Aller Anfang ist schwer...

  • ...und es ist noch kein Meister vom Himmel gefallen.


    Mit diesen beiden Weisheiten möchte ich diesen Blog beginnen.

    Die Idee dazu schlummerte schon länger in mir, aber irgendwie kam ich damit nicht so richtig aus dem Knick.

    Anfragen bezüglich meiner Fotos und deren Entstehung kamen immer mal wieder rein,

    aber ob ich mich jetzt berufen fühlen sollte anderen meine vermeintliche Expertise vor die Nase zu halten, machte mich so rein gar nicht an.


    Also nun vorweg. Aquarienfotografie ist für mich ein reines Hobby und alles was ich hier schreiben werde, kann man so machen, oder aber auch nicht.

    Jeder Fotograf sollte den für seine Bedürfnisse und seinen Geschmack geeigneten Weg gehen.

    Wie so oft führen auch beim Thema Aquarienfotografie viele Wege zum Ziel.


    Eine der beliebtesten Fragen ist die Frage nach der verwendeten Kamera und dem restlichen Zubehör. Diese Frage ist zwar prinzipiell gut und berechtigt, hat aber auch seine Tücken.

    Mir widerstrebt es sehr Leuten, die eine wage Idee davon haben ihre Fische "besser" knipsen zu wollen, irgendwelche Tipps zu möglicherweise nicht ganz günstiger Hardware zu geben.

    Im Fotobereich kann man nämlich recht schnell jede Menge Geld vergraben, wenn man nicht genau schaut, was man eigentlich für seinen persönlichen Bedarf braucht.

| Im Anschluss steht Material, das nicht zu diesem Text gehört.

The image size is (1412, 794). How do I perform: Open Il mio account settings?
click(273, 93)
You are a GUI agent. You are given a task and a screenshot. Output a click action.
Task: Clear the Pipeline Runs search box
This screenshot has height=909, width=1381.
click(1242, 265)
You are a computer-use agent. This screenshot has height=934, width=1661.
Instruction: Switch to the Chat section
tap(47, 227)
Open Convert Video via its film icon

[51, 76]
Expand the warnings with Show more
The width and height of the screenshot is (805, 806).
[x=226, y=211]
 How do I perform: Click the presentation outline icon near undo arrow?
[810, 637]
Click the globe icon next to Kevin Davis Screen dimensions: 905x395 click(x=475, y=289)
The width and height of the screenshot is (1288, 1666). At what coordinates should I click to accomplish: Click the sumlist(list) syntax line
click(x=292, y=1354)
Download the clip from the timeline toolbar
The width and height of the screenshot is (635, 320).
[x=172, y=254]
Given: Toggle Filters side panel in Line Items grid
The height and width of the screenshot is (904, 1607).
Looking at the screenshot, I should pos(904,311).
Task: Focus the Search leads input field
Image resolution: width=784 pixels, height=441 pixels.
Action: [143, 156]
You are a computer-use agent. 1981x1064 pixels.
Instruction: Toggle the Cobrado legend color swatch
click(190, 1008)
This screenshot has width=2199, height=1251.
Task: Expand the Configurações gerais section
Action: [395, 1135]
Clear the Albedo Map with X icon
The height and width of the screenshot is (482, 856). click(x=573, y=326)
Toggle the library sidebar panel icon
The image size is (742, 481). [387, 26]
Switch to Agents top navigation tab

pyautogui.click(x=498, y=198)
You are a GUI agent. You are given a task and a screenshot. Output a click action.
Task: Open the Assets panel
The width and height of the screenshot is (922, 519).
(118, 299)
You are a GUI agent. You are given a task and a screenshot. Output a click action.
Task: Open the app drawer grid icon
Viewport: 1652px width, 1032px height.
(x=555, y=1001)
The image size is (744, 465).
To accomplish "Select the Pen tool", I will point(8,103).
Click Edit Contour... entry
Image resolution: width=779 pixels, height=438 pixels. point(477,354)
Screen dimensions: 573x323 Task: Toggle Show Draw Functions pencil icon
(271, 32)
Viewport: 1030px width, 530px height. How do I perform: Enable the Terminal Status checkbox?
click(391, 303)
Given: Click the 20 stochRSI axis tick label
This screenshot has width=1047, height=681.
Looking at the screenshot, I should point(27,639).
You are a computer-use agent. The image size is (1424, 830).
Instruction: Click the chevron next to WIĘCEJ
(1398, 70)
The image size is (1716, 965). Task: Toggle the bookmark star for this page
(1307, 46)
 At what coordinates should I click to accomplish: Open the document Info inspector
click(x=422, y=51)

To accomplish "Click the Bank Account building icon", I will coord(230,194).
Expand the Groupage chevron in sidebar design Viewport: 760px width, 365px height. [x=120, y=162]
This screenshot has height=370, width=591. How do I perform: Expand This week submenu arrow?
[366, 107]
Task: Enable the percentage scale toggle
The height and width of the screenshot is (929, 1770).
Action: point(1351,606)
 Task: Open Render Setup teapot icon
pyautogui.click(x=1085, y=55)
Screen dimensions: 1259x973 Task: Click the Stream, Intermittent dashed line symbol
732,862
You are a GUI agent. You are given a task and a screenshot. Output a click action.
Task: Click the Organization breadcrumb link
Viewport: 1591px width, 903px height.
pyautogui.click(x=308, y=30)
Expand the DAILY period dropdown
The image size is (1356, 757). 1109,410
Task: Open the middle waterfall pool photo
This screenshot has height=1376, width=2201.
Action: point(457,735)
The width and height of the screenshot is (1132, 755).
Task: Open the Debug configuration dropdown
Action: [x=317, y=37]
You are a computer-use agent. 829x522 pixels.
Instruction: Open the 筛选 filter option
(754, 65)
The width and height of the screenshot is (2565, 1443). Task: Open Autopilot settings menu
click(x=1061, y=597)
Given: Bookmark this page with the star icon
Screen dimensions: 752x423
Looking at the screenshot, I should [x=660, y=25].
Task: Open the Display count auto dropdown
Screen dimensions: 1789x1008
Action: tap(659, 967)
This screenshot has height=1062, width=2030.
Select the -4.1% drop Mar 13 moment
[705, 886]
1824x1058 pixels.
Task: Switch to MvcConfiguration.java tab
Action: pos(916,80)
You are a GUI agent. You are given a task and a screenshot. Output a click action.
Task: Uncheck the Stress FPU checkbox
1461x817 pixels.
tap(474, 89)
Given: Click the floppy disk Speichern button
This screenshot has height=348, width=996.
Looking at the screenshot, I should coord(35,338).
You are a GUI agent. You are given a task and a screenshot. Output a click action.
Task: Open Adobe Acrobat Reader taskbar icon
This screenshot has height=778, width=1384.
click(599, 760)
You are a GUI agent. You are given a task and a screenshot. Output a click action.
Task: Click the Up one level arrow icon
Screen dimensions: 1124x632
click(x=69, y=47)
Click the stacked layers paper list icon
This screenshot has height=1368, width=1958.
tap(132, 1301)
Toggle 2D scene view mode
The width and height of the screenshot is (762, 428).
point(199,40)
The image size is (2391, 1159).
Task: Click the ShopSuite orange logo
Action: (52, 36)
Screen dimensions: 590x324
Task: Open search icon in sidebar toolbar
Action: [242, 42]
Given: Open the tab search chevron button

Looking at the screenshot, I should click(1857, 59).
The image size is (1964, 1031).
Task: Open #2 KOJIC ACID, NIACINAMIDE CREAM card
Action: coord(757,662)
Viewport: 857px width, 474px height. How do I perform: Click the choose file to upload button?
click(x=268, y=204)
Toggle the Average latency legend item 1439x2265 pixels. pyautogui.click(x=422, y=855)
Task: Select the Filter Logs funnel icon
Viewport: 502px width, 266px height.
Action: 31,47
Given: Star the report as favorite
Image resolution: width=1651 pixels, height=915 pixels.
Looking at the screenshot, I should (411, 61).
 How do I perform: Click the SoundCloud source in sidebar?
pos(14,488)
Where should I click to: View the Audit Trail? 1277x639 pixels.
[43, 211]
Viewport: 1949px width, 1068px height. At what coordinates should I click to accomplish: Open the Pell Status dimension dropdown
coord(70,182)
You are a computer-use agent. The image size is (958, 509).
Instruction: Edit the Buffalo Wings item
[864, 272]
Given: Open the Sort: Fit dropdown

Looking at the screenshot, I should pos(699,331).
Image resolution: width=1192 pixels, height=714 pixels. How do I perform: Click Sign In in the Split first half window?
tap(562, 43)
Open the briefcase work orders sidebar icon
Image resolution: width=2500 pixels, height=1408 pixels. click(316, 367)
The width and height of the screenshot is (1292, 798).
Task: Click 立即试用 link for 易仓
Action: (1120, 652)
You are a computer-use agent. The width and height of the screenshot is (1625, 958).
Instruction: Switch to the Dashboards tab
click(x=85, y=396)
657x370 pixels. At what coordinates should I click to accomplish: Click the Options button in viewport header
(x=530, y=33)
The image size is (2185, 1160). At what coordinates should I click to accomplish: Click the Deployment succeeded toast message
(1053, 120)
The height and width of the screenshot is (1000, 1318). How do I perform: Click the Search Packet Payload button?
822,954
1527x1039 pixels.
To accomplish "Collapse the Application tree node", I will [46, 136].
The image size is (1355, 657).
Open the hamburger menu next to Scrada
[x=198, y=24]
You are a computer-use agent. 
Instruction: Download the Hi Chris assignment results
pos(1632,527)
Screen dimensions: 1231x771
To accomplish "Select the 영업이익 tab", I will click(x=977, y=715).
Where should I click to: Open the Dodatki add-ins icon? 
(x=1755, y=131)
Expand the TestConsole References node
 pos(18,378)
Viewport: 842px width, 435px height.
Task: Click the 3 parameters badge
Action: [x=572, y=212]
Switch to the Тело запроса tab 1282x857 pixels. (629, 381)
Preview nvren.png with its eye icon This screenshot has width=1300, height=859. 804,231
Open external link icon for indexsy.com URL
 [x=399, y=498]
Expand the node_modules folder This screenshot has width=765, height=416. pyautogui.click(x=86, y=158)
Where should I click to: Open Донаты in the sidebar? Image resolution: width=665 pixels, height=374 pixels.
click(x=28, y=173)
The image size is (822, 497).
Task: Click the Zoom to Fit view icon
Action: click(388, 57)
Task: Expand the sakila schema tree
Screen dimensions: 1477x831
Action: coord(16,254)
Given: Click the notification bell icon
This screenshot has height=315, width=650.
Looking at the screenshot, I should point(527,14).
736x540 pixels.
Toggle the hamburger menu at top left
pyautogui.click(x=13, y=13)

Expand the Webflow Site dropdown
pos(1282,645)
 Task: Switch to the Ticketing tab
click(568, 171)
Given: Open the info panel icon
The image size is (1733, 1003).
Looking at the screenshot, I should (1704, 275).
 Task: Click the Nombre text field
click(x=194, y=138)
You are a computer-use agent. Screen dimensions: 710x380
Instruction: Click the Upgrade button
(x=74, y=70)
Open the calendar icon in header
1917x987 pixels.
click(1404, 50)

    Ich kann daher jedem Einsteiger ins Hobby Fotografie nur empfehlen, sich gut zu überlegen, was man machen möchte, gegebenenfalls sich eine Kamera auszuleihen, bei Freunden und Familie schauen und sich vor allem eine Budgetgrenze setzen.

    Familie und Freunde sind sehr interessant, weil man bei kompatiblen Systemen Objektive und sonstiges Zubehör tauschen und leihen kann.


    Gibt es dann irgendwann eine engere Wahl an Kameras, geht in ein Geschäft und guckt sie euch an.

    Nehmt sie in die Hand und probiert sie aus.

    Es nutzt die tollste Kamera nix, wenn sie nicht gut in der Hand liegt und/oder euch die Bedienung nicht zusagt.


    Habt ihr eure Kamera gefunden kann es endlich los gehen.

    Auch wenn es etwas komisch klingt, lest das Handbuch zur Kamera und macht euch auch praktisch mit dem Teil vertraut.

    Es ist unheimlich praktisch, wenn man die entsprechenden Einstellmöglichkeiten und ihre möglichen Auswirkungen auf die zu machenden Fotos kennt.

    Ach ja, Fotografie ist ein praxisorientiertes Hobby.